A province that had, a few years ago put forth a stiff resistance for its division, meekly submitted to its partition, which only suggests that the two nation theory has become a stronger force of division than the unifying bonds of language culture or ethnicity. Till 1947, the Indian Muslims had no other place to call their own.
Now they can turn to west with an irrepressible joy and satisfaction for, had there been, a Muslim majority somewhere in other parts of India for example in Hyderabad, these Muslims here too, would have become Pakistanis. This was one reason why the Hindus have started looking at the Indian Muslims with suspicion.
This suspicion has become, more or less, true, when Kashmir fought for and succeeded in getting a special status. And Pakistan which owes its origin to religion looks with covetous eyes, wherever there is a large Muslim population and wants to annex it by hook or crook.
If it had not been for the local Muslim sympathy and support, the Kashmir issue would not have become such a big problem now. Thus the calamity in Kashmir is the outcome of the political reservation policy of the Government of India.
If Kashmir could enjoy a special status why not Punjab or Assam? When Kashmir is, surely Punjab must be for Punjabis and Assam for Assamese alone.
And so the problem has thus intensified. That was perhaps the reason why Jawaharlal Nehru was reluctant to accept to the formation of Andhra Pradesh on language basis until it became inevitable when Potti Sriamulu died of his fast unto death.
But in the south another experiment was being conducted. The D.M.K Government has embarked on a new system of reservation for government jobs 19% for SCs and STs; 50% for other backward communities listed out by the government of Tamilnadu and the remaining 31% for open competition in which all can take part irrespective of their caste.

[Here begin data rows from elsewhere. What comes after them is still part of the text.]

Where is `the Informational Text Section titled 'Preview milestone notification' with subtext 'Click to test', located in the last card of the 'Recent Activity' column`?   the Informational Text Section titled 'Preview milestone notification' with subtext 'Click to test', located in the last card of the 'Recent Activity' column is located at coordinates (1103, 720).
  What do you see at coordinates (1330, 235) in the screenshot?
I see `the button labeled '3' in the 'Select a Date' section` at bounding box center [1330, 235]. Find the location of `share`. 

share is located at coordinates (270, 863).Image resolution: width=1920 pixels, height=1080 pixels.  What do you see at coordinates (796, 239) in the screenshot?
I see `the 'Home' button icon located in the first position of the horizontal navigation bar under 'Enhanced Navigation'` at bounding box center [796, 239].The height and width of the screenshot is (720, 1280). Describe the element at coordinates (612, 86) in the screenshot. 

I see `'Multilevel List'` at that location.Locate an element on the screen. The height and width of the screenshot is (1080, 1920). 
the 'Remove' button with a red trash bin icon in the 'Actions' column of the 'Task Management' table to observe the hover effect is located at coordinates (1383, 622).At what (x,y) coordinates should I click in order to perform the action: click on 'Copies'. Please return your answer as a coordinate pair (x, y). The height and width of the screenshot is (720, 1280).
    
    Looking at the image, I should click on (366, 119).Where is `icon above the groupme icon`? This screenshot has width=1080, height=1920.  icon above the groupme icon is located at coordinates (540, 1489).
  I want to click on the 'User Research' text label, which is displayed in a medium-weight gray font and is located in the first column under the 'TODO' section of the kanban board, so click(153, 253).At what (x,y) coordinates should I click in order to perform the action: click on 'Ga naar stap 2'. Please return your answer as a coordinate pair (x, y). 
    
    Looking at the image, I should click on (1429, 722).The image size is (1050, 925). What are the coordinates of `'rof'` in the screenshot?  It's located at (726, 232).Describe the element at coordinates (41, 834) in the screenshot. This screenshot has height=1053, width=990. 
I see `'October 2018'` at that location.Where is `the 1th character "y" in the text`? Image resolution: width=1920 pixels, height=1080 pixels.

There was not much of an opposition to this policy here, though there was a voice of dissent here and there. The forward community people knew fully well that here in this state where Lord Rama’s idol was carried in a procession, being beaten with chappais, there was nothing they could do but put up silently. At any rate the government job is not such a heaven to covet as the one aim of one’s life.
But this is not how people reacted when Mandal Commission’s scheme was brought out from the racks for implementation. Its total reservations for all castes put together including the SCs and STs don’t exceed what we have in Madras.
Besides, V.P. Singh offered to set apart 5% of the total Central Government jobs for the weaker sections of the upper class people. He says the reservation for the backward castes is based on social justice that has been denied for centuries and it is high time they were given their due share in the administrative set up of the country which he thinks is the compensation pocket for their suffering.
There is nothing wrong in making amends to an injustice. But, at a time when we decry the caste system, is it right to perpetuate it in the name of reservations? In these days when, wealth alone is honoured and respected, a poor man whether he is in the upper caste or lower caste, he alone deserves a helping Stand.
When it is the shortest way to close the ranks, to think of other means that widens the gaps is like opening Pandora’s Box. An I.A.S. officer will never accept an assistant in his office as his prospective son-in-law even if he belongs to his own community.
In this changing system when two classes alone are emerging out – the haves and have nots, and when all people are forgetting other distinctions, it is prudence to let them do so and if possible it is better to narrow the gap between the two new castes. To do it the policy of reservations is not the way out.
Thus the reservations that began, as a small sapling, for the sake of S.Cs and S.Ts, have grown into a gigantic tree threatening the very structure of the nation. We now have religious reservations, caste reservations, race reservations (Anglo Indians) and community reservations.
No wonder if, in course of time, we have MPs and MLAs, Ministers and Judges, Chief Ministers, Prime Ministers, Presidents and Commanders – all on the basis of reservation.